Given passage:
--- Start ---
# Colubrids > Ratsnakes >  New snake!

## Ditto

Hi every one, I am so incredibly excited to announce I bought my second snake yesterday! Aaand she's not a corn, as was the plan.
I want to introduce every one to my new (nameless lol) Trans-pecos ratsnake! 
To be honest I kind of always liked these better than corns & have researched them a fair bit, but I eventually decided on a corn because I thought a trans-pecos would be too hard to find. But lo & behold here she was! I got her at the hamburg reptile (which was INSANE btw, very chaotic).
I figured with a few small tweaks to the tank I had set up for a corn it could work well for her.
I was told she's almost a year old, but the guy working there couldn't tell me her exact hatch date, I'm assuming because there were a lot of people working at that booth so it seemed like a big operation, & she's 24g.
She's settling in now, hiding in the cool hide. Ambient temps are low-mid 70s & I have the UTH set to 87* so the glass temp is 86*, is that too high?
--- End ---
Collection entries
--- Start ---
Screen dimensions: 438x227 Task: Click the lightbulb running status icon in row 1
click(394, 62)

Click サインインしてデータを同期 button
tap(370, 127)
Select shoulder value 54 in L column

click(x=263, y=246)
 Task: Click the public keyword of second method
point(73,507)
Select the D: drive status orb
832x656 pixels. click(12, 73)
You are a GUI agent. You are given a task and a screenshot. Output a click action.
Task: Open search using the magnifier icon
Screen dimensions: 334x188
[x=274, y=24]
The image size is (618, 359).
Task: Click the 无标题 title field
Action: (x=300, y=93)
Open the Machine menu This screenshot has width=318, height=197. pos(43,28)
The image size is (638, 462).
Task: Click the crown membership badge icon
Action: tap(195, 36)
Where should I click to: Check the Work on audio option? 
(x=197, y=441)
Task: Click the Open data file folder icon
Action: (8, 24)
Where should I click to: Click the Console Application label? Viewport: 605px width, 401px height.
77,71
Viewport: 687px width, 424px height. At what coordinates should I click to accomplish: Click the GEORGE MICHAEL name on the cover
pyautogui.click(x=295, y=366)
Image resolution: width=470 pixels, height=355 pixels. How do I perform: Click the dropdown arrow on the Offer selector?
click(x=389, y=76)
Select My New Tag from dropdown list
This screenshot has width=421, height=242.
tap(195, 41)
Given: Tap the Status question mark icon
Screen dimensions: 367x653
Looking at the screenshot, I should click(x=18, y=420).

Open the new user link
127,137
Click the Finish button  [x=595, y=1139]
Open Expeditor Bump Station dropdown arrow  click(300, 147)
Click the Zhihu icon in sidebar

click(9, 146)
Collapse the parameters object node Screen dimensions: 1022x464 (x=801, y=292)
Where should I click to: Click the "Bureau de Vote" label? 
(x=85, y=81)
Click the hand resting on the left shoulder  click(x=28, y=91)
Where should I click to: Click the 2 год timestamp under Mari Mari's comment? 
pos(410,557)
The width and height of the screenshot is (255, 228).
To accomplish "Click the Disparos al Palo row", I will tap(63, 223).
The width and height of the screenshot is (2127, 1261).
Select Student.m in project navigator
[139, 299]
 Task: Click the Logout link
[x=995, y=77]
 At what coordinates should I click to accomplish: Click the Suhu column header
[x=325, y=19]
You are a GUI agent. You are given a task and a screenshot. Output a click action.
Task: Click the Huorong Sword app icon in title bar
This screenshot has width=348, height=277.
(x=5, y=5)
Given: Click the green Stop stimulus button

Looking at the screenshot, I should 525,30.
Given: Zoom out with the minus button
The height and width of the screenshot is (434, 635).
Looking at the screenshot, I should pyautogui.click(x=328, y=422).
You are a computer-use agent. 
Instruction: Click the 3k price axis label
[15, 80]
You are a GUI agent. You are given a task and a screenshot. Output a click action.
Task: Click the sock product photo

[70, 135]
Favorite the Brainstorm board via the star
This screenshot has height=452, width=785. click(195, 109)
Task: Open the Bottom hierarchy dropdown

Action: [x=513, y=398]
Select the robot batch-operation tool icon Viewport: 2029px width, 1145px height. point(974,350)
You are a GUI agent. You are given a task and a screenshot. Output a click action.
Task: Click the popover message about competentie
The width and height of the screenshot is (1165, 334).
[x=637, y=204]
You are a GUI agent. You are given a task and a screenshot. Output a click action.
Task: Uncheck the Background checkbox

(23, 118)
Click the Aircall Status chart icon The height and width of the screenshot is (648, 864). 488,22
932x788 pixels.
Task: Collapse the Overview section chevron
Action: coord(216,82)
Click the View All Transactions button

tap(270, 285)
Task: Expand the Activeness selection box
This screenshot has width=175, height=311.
--- End ---
Instructions:
1: Repeat the ratsnake forum post word for word, beginning with the words "Hi every one, I" and ending after "lol) Trans-pecos ratsnake!".
2: Carry on the forum post about the new Trans-Pecos ratsnake from its last sentence.

Answers by task:
1:
Hi every one, I am so incredibly excited to announce I bought my second snake yesterday! Aaand she's not a corn, as was the plan.
I want to introduce every one to my new (nameless lol) Trans-pecos ratsnake!

2:
I'm also not sure when I should attempt to feed, if anyone could give any insight on that it'd be appreciated!

And heres some pictures I took of her on the ride home, isn't she just so sweet looking?  :Very Happy: 

Sent from my SM-T350 using Tapatalk

----------

*Bogertophis* (02-24-2019),_Dianne_ (02-24-2019),_EL-Ziggy_ (02-25-2019),_FollowTheSun_ (02-25-2019),_Jus1More_ (02-25-2019),_L.West_ (02-26-2019),_MarkL1561_ (02-24-2019),Maru (02-24-2019),_RickyNY_ (02-26-2019),_Sonny1318_ (02-25-2019),_the_rotten1_ (02-27-2019)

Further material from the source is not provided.